PROBLEM DESCRIPTION – Pictures do not belong in your copy. Repeat all the other data exactly.
Start of RECORDS FOR THE TASK
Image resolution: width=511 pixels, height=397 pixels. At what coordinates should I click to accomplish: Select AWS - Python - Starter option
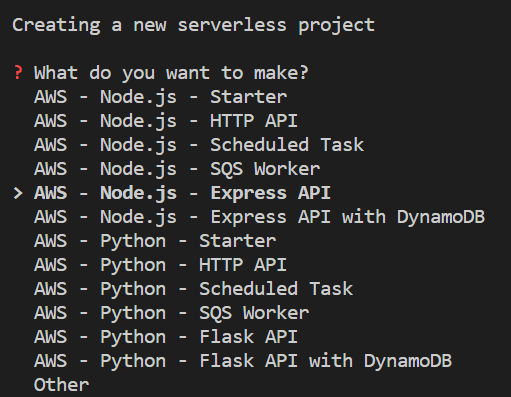click(x=155, y=241)
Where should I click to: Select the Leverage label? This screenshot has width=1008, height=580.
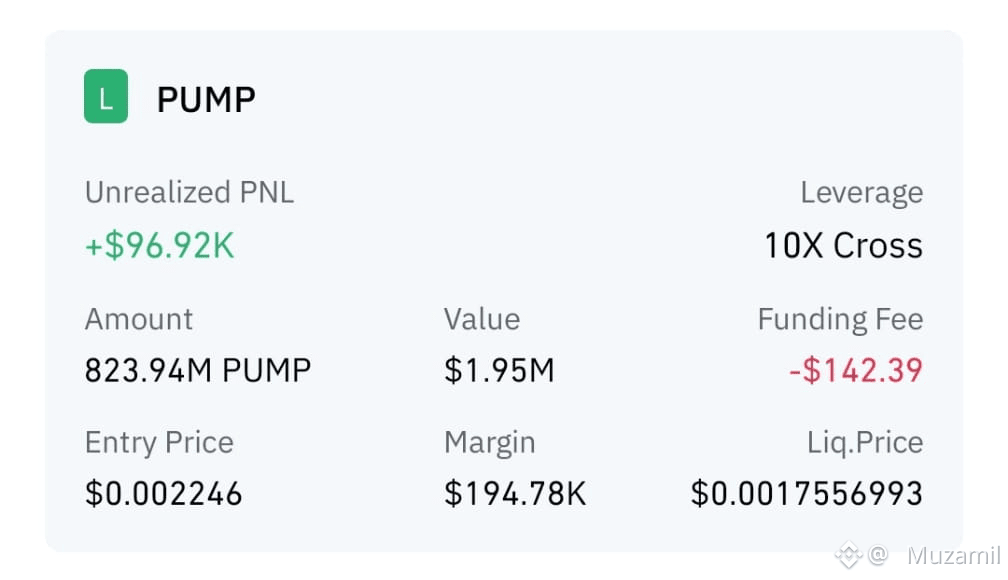pyautogui.click(x=861, y=193)
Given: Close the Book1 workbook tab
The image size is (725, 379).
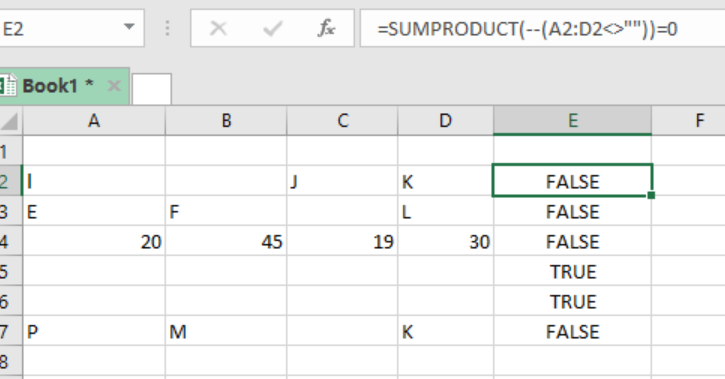Looking at the screenshot, I should click(114, 86).
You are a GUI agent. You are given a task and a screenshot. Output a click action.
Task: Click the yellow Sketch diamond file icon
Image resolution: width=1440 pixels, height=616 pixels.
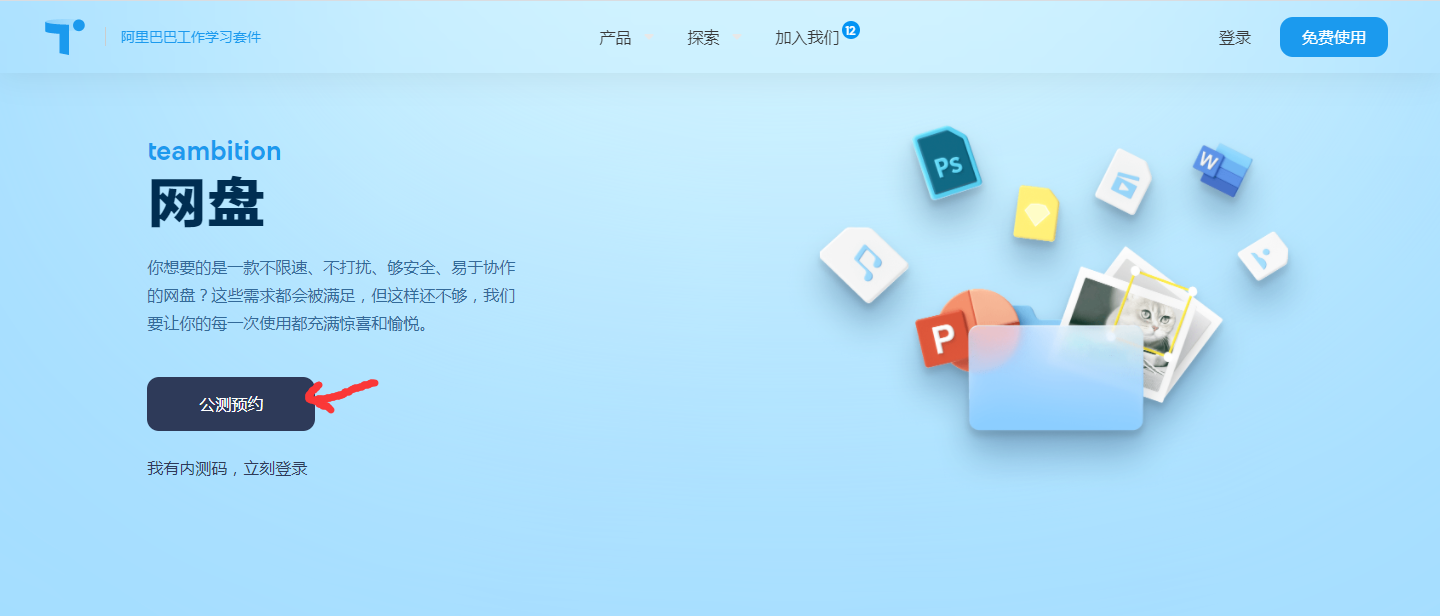click(1035, 213)
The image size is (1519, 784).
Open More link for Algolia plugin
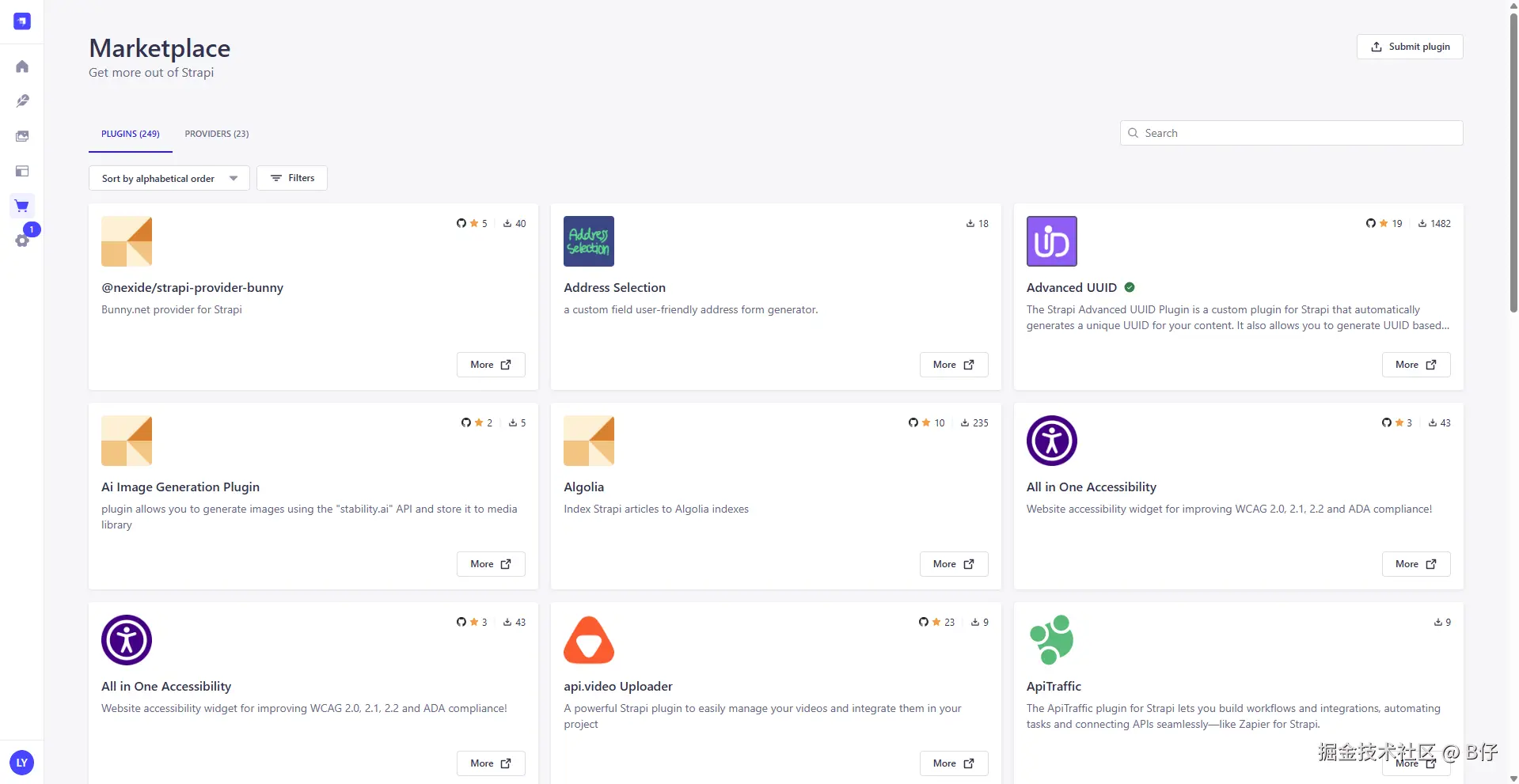(x=953, y=564)
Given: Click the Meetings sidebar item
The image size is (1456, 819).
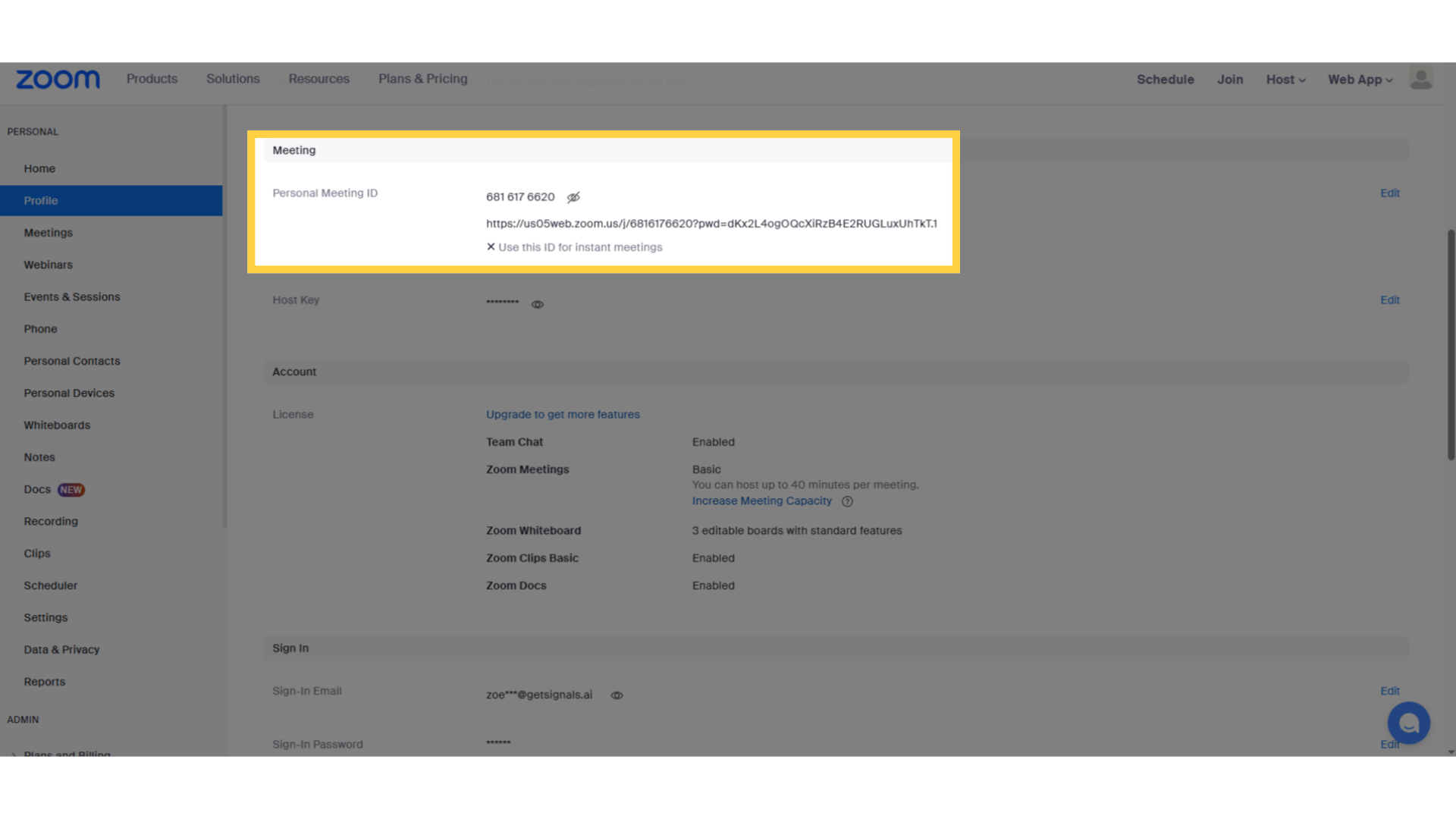Looking at the screenshot, I should point(48,232).
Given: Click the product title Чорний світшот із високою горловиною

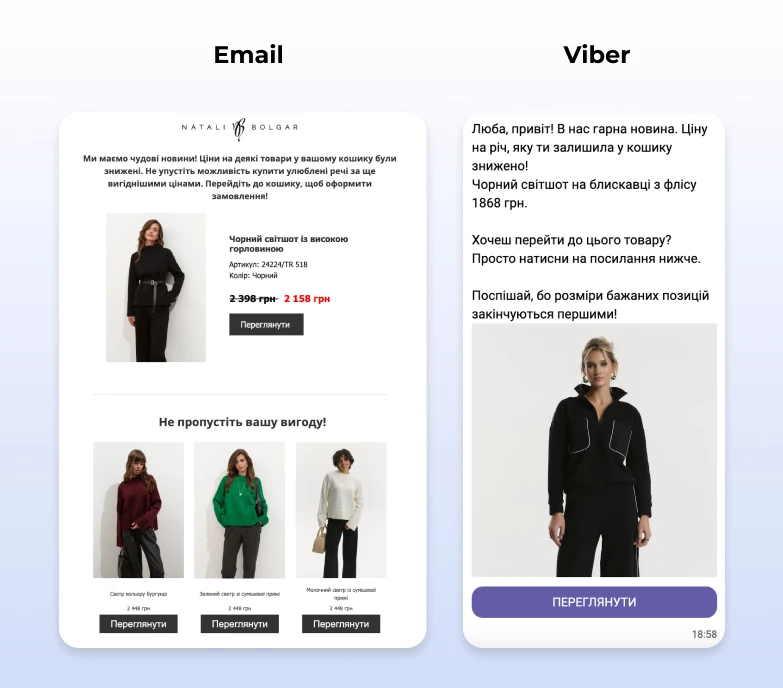Looking at the screenshot, I should (x=289, y=244).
End of RECORDS FOR THE TASK
ANSWER –
Image resolution: width=511 pixels, height=397 pixels. At what coordinates should I click to accomplish: Select AWS - Python - Starter option
click(x=155, y=241)
Where should I click to: Select the Leverage label? This screenshot has width=1008, height=580.
pyautogui.click(x=861, y=193)
Given: Close the Book1 workbook tab
The image size is (725, 379).
Looking at the screenshot, I should click(114, 86).
You are a GUI agent. You are given a task and a screenshot. Output a click action.
Task: Click the yellow Sketch diamond file icon
Image resolution: width=1440 pixels, height=616 pixels.
click(1035, 213)
The image size is (1519, 784).
Open More link for Algolia plugin
(x=953, y=564)
Given: Click the Meetings sidebar item
The image size is (1456, 819).
Looking at the screenshot, I should point(48,232).
Given: Click the product title Чорний світшот із високою горловиною

Looking at the screenshot, I should (x=289, y=244).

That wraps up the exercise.